Data in this exercise:
----------

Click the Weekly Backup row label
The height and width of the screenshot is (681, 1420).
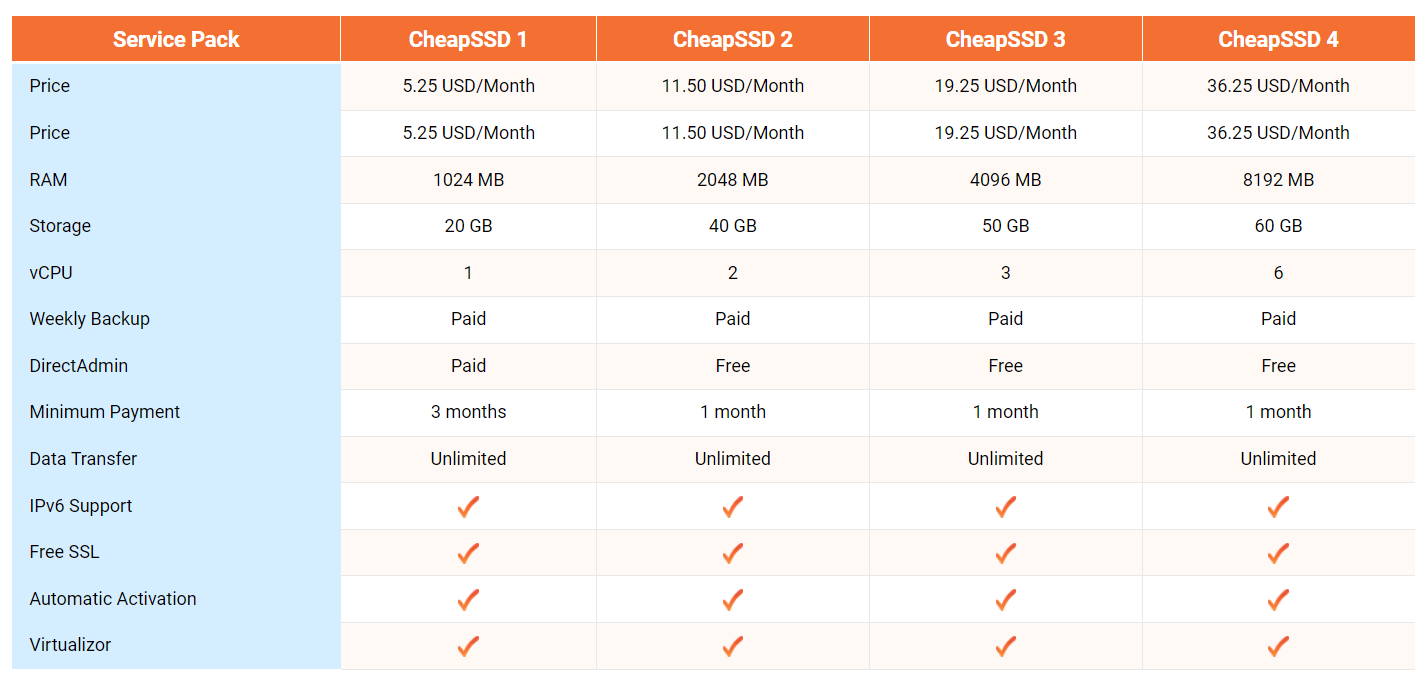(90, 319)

----------

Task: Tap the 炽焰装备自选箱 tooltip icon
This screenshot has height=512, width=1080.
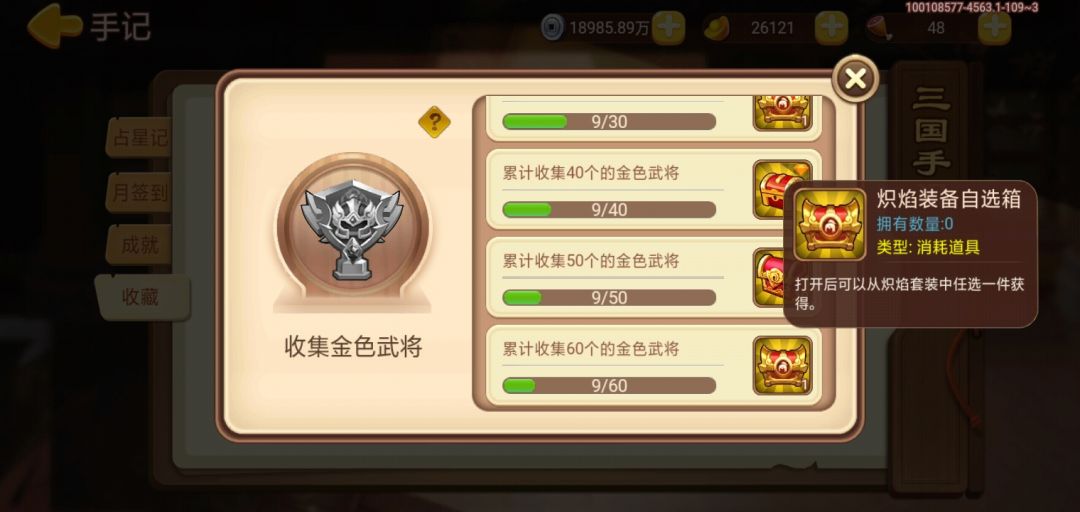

----------

To do: Copy only this part of the entries above: the line with "Task: Tap the 炽焰装备自选箱 tooltip icon", the line with "This screenshot has height=512, width=1080.", and the lines between, all exactly as written.

Answer area:
Task: Tap the 炽焰装备自选箱 tooltip icon
This screenshot has height=512, width=1080.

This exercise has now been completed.